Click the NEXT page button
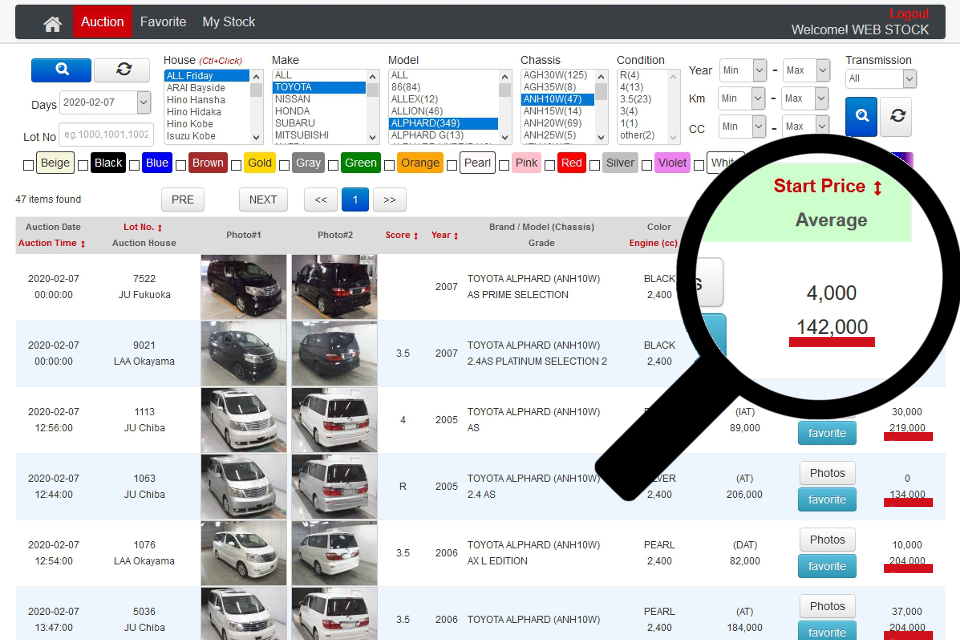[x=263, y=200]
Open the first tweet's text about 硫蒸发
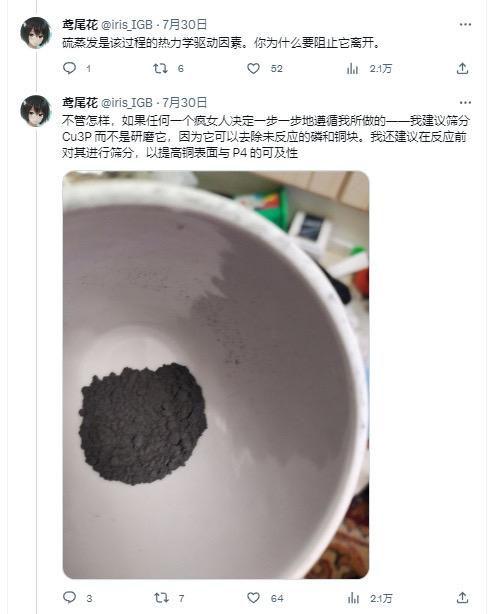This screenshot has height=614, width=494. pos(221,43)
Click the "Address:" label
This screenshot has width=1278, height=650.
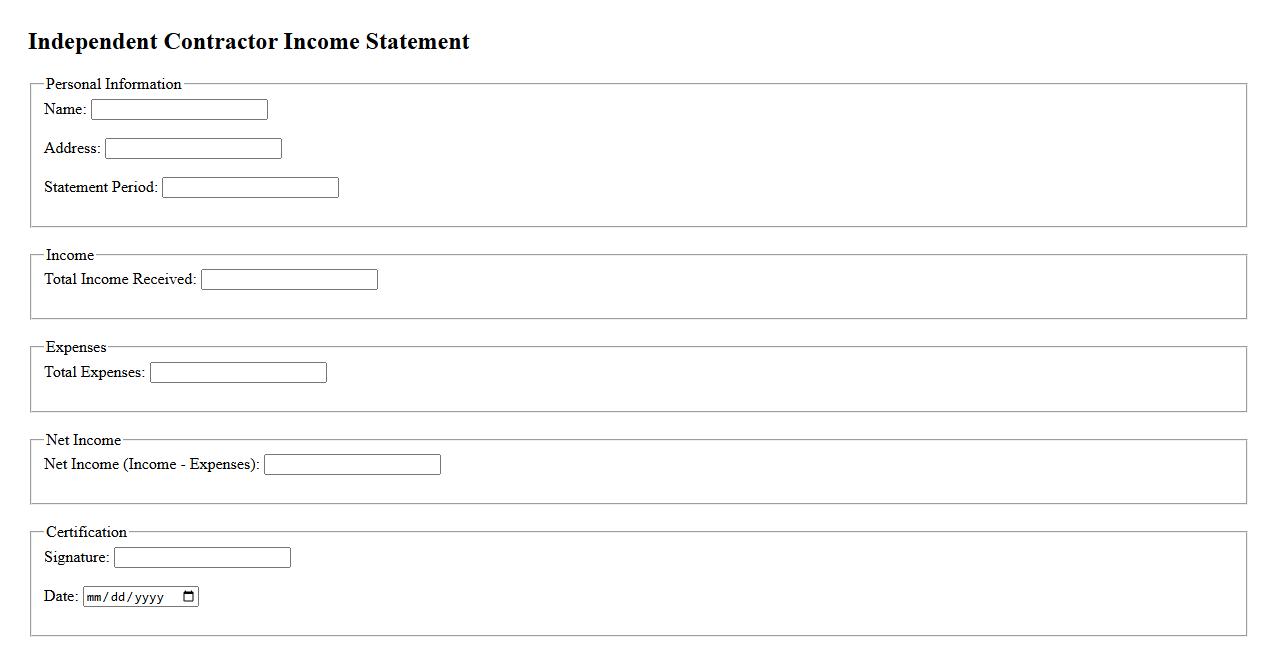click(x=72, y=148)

### REQUIREMENT
Please restate all of the listing above word for word, with no pictures.

### EXPECTED ANSWER
Click the NEXT page button
[x=263, y=200]
Open the first tweet's text about 硫蒸发
This screenshot has height=614, width=494. pos(221,43)
Click the "Address:" label
This screenshot has width=1278, height=650.
click(x=72, y=148)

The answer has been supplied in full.